The clarity of a final score is one reason we love sports. The finality.
For 53 players, Super Bowl Sunday will be the culmination of a lifelong dream. The other team will experience a pain that is worse than any other possible result in pro football.
Coaches say it all the time. The brutal losses, especially in the Super Bowl, linger forever. The emotion of losing in many ways is greater than of joy of coming out on top. That’s especially true for the 2007 Patriots.
Karen Guregian of the Boston Herald does a great job tracking down many of the members of that team, and finding out how the game haunts them. Most striking: the account of defensive lineman Jarvis Green.
He couldn’t sleep for weeks after failing to bring down Eli Manning on the play that ultimately made David Tyree famous.
“When I think about that play sometimes, I think if I could have made that play, I could have been going to Disney World,” Green said. “I had four or five tackles and a sack already, and that would have put me over the top. That would have ended the game.

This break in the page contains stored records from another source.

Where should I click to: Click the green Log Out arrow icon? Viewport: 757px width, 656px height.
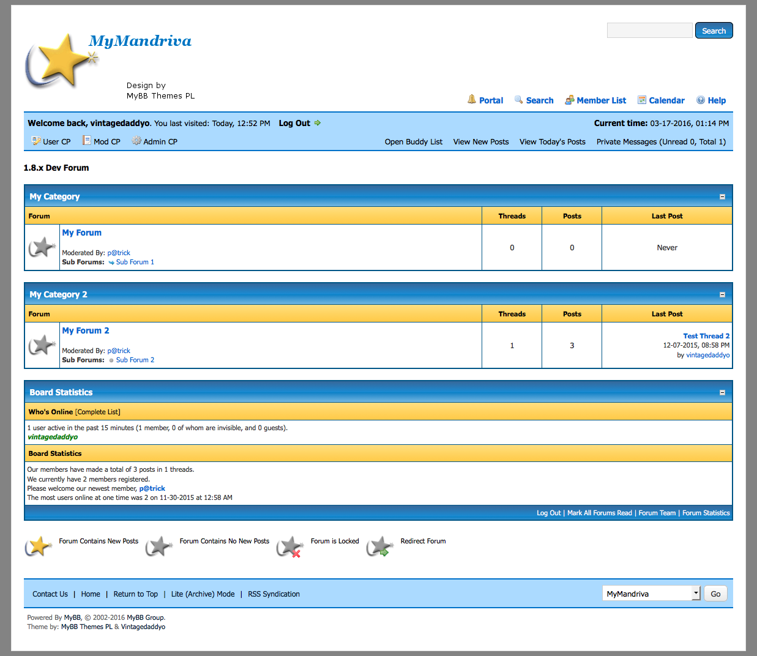[318, 123]
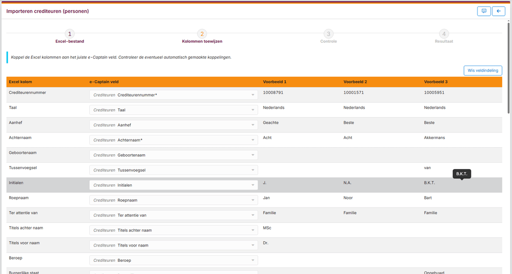
Task: Click step 3 Controle circle
Action: point(328,34)
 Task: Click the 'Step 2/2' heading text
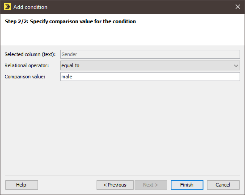[70, 21]
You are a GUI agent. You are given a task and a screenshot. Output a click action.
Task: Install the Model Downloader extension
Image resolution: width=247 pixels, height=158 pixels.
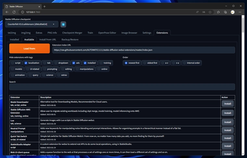point(228,103)
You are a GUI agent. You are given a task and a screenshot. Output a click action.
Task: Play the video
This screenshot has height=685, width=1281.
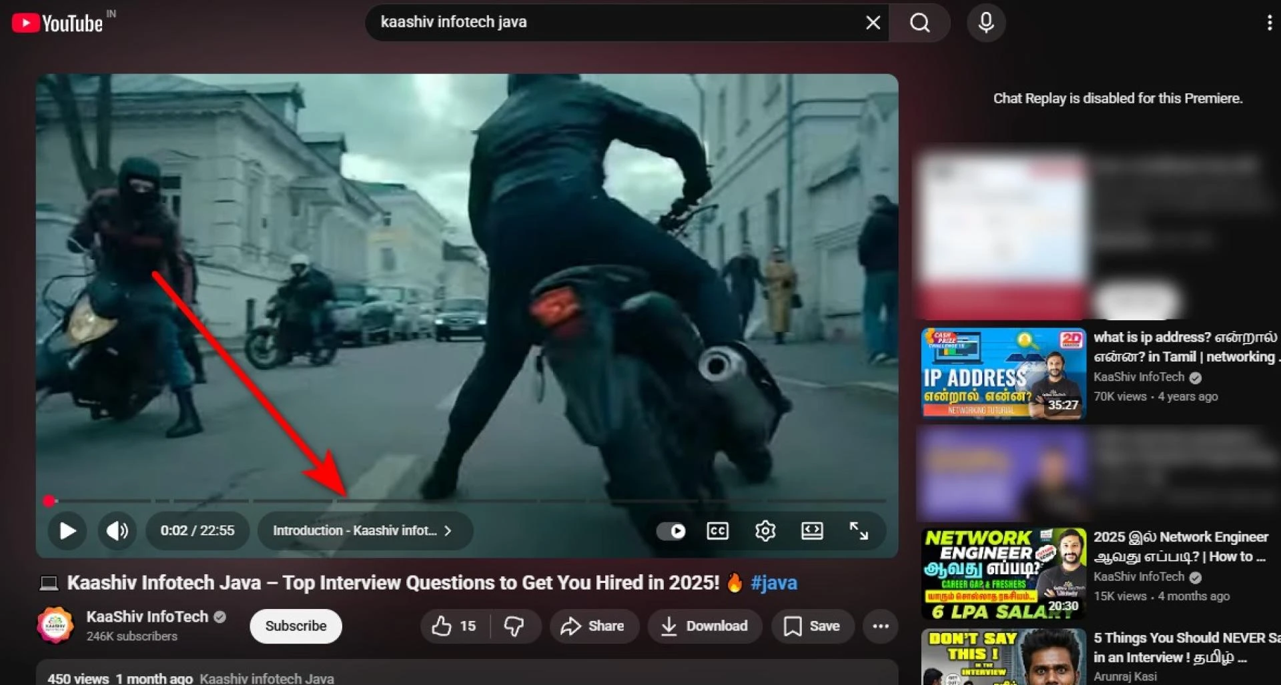point(67,531)
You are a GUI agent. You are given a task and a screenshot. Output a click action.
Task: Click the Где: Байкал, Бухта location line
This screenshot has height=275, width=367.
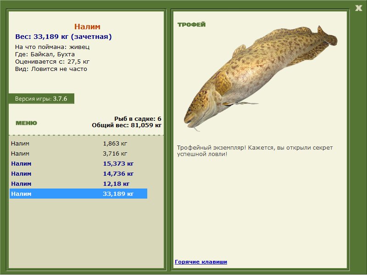pyautogui.click(x=45, y=54)
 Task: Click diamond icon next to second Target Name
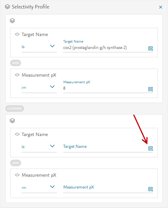click(x=17, y=134)
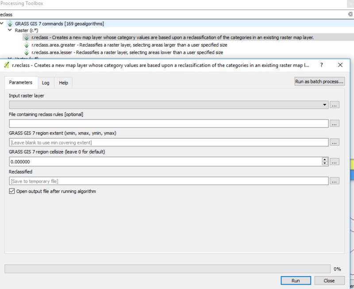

I just know after that play, about three or four weeks after that, I was still really shaken.
“I can remember getting up in cold sweats. I can remember just tossing and turning. And my wife telling me I was talking in my sleep. I said, ‘What are you talking about? I don’t talk in my sleep.’ She said I was saying stuff like, calling out plays, the defensive plays. I told her to put it on a tape recorder. She never did. But it was a tough time after that.”
Revenge is probably an overstated factor for the 2011 Patriots. Only seven active players participated in the last Super Bowl against the Giants. It’s not like the Patriots need more motivation.
Their primary goal: Avoid ever feeling like Jarvis Green did after the loss to the Giants.